Je ne puis éviter de répéter ici que ces quatre grands principes du monde terrestre, — la matière brute, le principe de la vie, le principe de l’instinct et l’âme, — peuvent être définis expérimentalement, c’est-à-dire d’après les faits. On peut établir que le principe de vie, commun aux végétaux, aux animaux et à l’homme, est caractérisé par sa dérogation aux lois de la physique, de la chimie et de la mécanique, qui gouvernent les substances purement matérielles. Le principe de l’instinct ou de la volonté peut être défini comme étant le principe que les animaux et l’homme possèdent, à l’exclusion de la matière inorganique et des végétaux. Enfin on peut considérer l’âme comme étant l’essence intellectuelle que possède l’homme, à l’exclusion de tous les autres êtres de la création actuelle.

| DONNÉES RECUEILLIES |

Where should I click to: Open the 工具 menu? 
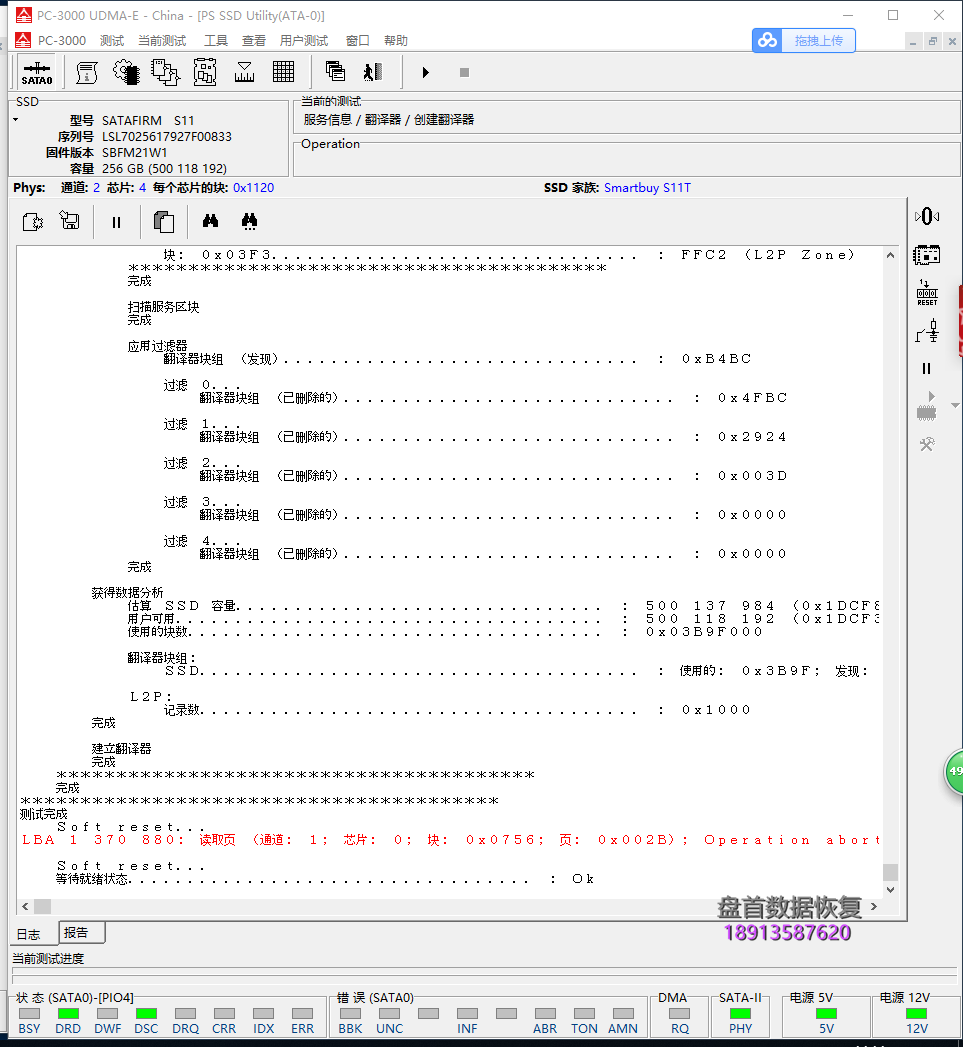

| TÂCHE DEMANDÉE 1 |
Les affirmations (a), (b) et (c) s'accordent-elles avec le passage sur les quatre principes du monde terrestre ? Pour chacune, répondez par oui ou non et citez les mots décisifs du passage.
(a) Les végétaux possèdent le principe de l'instinct.
(b) Le principe de vie est commun aux végétaux, aux animaux et à l'homme.
(c) Les animaux possèdent eux aussi l'âme.
| TÂCHE DEMANDÉE 2 |
Selon le passage sur les quatre principes du monde terrestre, qu'est-ce qui caractérise le principe de vie ?
| TÂCHE DEMANDÉE 3 |
Pouvez-vous écrire la suite du passage sur les quatre principes du monde terrestre, à partir de sa dernière phrase ?
Le matériel n'est d'aucune utilité ici.

| RÉSULTAT 1 |
(a) Non : « à l’exclusion de la matière inorganique et des végétaux ».
(b) Oui : « commun aux végétaux, aux animaux et à l’homme ».
(c) Non : « l’essence intellectuelle que possède l’homme, à l’exclusion de tous les autres êtres de la création actuelle ».

| RÉSULTAT 2 |
Sa dérogation aux lois de la physique, de la chimie et de la mécanique.

| RÉSULTAT 3 |
Comme, à chaque changement de scène qui a eu lieu sur notre globe, des êtres de plus en plus parfaits y ont apparu, l’analogie et l’imagination entrevoient avec complaisance l’apparition d’un être plus parfait, doué d’un principe nouveau, qui serait autant supérieur à l’âme que celle-ci est au-dessus de l’instinct animal. Alors, par rapport à ce nouveau souverain de la terre, l’homme ne serait que ce que le chien est à l’homme. M. Whewell semble caresser complaisamment cette idée, qui du reste n’est pas neuve ; mais en tout cas, et heureusement pour nous, il faudra longtemps attendre la réalisation des belles destinées de notre terre, car cette mutation d’êtres coïnciderait sans aucun doute avec une nouvelle catastrophe de la surface terrestre qui changerait la nature de l’air et la proportion de ses gaz. Or la dernière catastrophe est tellement récente (puisqu’on ne peut la faire remonter beaucoup au-delà de six mille ans), que l’ordre physique actuel est établi pour bien des milliers et sans doute pour bien des millions d’années. Nous en avons la preuve dans les immenses périodes de temps qu’ont exigées les formations intermédiaires entre deux époques de catastrophes superficielles de la terre, temps qui sont presque incalculables.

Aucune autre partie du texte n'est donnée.